EXCERTO FORNECIDO:

_ _ _ _ _

Não admira, portanto, que a mudança mais drástica tenha ocorrido nas pastas económicas. O Presidente alterou a arquitectura do Governo ao juntar Economia, Indústrias e Comércio e Finanças no mesmo ministério, que entregou ao deputado Ramón Lobo, economista especializado em matérias orçamentais. “Assumirás, com mão firme, a supervisão da nossa economia”, informou o Presidente Nicolás Maduro ao novo ministro, durante a emissão televisiva em que deu conta da remodelação.

Ramon Lobo será, assim, um “czar para a economia”, apressou-se a interpretar a imprensa venezuelana. Para os analistas, a concentração de todas estas áreas num “poderoso e centralizado” ministério sugere que o Presidente vai insistir no controlo total da economia e “redobrar o modelo de desenvolvimento” que tem produzido resultados desastrosos.

_ _ _ _ _

LISTAGEM:
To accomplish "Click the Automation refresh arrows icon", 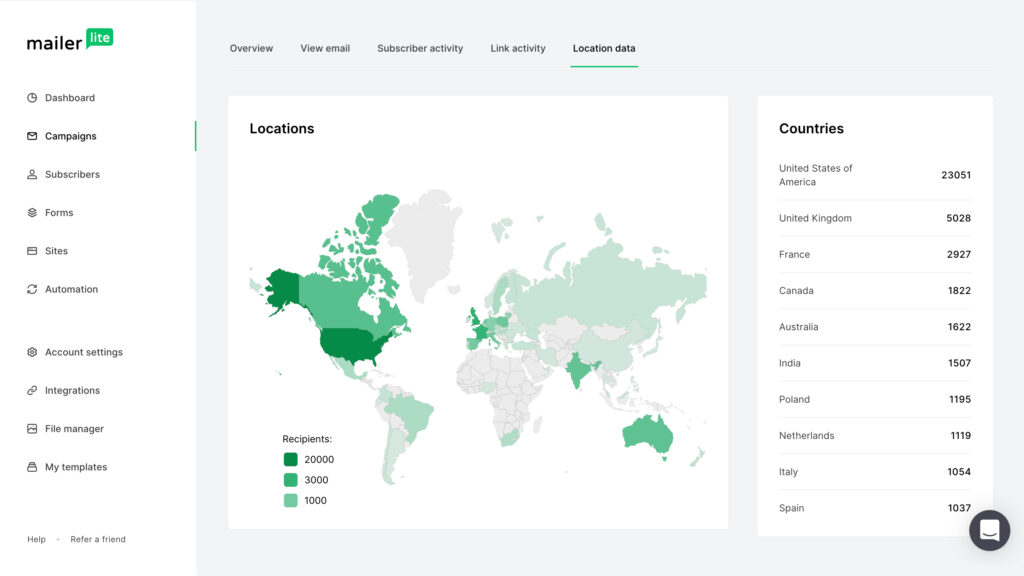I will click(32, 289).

_ _ _ _ _

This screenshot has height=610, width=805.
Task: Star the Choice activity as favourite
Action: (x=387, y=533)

_ _ _ _ _

TAREFAS ESCRITAS:
a: No excerto sobre a remodelação do Governo venezuelano, a quem foi entregue o ministério que junta Economia, Indústrias e Comércio e Finanças?
b: Continue o excerto sobre a remodelação do Governo venezuelano a partir da sua última frase.
O material apresentado não tem qualquer relação com o excerto sobre a remodelação do Governo venezuelano.

LISTA DE RESPOSTAS:
a: Ao deputado Ramón Lobo, economista especializado em matérias orçamentais.

b:
No entanto, uma das decisões anunciadas por Maduro representa um corte com o passado de Hugo Chávez: a autonomização da presidência da petrolífera estatal PDVSA do ministério do Petróleo. A gestão da petrolífera, de cuja actividade dependem das receitas, fica nas mãos de Eulógio Del Pino, que cede o seu cargo de ministro a Nelson Martínez, que dirigia a filial da PDVSA nos Estados Unidos, CitGo.